A RECENT LETTER from Ivanhoe Atlantic Inc., addressed to President Joseph Nyuma Boakai, has exposed a troubling attempt by the company and its backers, including High Power Exploration (HPX), to force the Government of Liberia (GOL) into decisions that compromise the nation’s sovereignty, undermine its institutions, and defy basic economic logic.

AT THE CENTER of the controversy is the Yekepa–Buchanan railway, a critical national asset built and rehabilitated through more than $800 million in investment by ArcelorMittal Liberia (AML). Despite this, Ivanhoe and HPX, who have contributed nothing to the development of the rail infrastructure, are aggressively lobbying for AML to be removed as operator—an alarming demand backed not by facts or fairness, but by coercive correspondence and political pressure.

THE MAY 3 letter, signed by Bronwyn Barnes, CEO of Ivanhoe Atlantic, not only disrespects the Office of the President but casts aspersions on the entire Inter-Ministerial Concessions Committee (IMCC). Barnes accuses the IMCC of acting outside the President’s directives and even questions the legitimacy of its decisions due to the reported absence of some ministers. This blatant disregard for due process and institutional integrity is unbecoming of any serious investment partner.

WORSE STILL, BARNES demands that the President issues a written directive reversing the IMCC’s decision and mandating the hiring of an independent rail operator—effectively ordering the country’s leadership to abandon its sovereign right to decide what’s best for its infrastructure.
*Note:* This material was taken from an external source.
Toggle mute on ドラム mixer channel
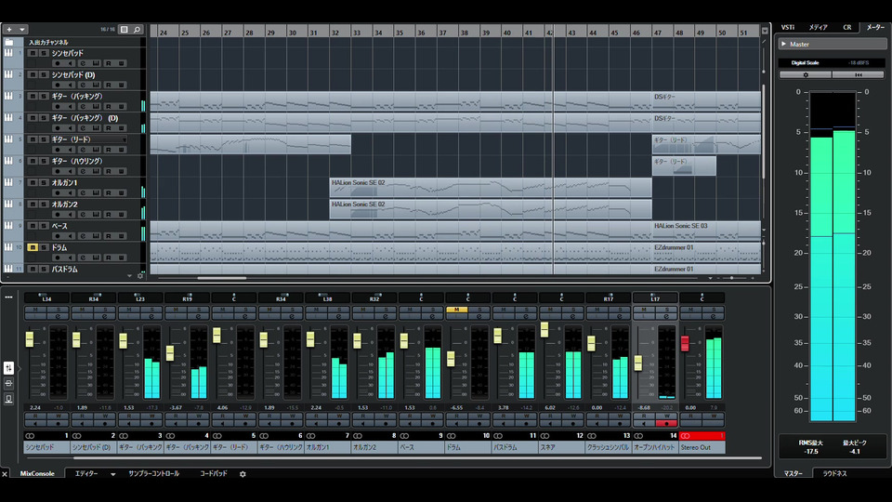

THE IRONY IN Ivanhoe and HPX’s aggressive push is that the foundation of their argument is alarmingly weak. HPX’s Guinean subsidiary, SMFG, currently holds no mining license from the Government of Guinea. More importantly, Guinea has not granted HPX or Ivanhoe any approval to transport ore through Liberia, largely because Guinea is investing over $18 billion in constructing its own domestic rail corridor to move Simandou ore through its own territory.

THIS RAISES A serious question: On what legal or diplomatic basis is Ivanhoe demanding preferential access to Liberian infrastructure when it has neither the product nor permission to export it?

IVANHOE’S PUSH FOR an “independent” operator may sound neutral, but in reality it would mean Liberia bearing additional economic burdens hiring and paying a third-party operator for a job AML is already equipped to perform at no cost to the government. In a country grappling with limited fiscal space and competing development priorities, such an arrangement is not only economically unwise; it is irrational.

EVEN MORE TROUBLING is the attempt to frame the issue as a test of Liberia’s credibility to foreign investors. But the real threat to investor confidence is not Liberia’s commitment to fairness; it’s the perception that a foreign company can dictate outcomes by applying pressure at the highest political level.

THIS IS NOT a letter rooted in partnership; it is a power play—an effort to arm-twist a democratically elected government into accepting terms that favor one private firm over the broader national interest. Liberia has seen this play before: flashy promises of corridors and investments that never materialize, designed to derail those who have already committed capital, created jobs, and paid taxes.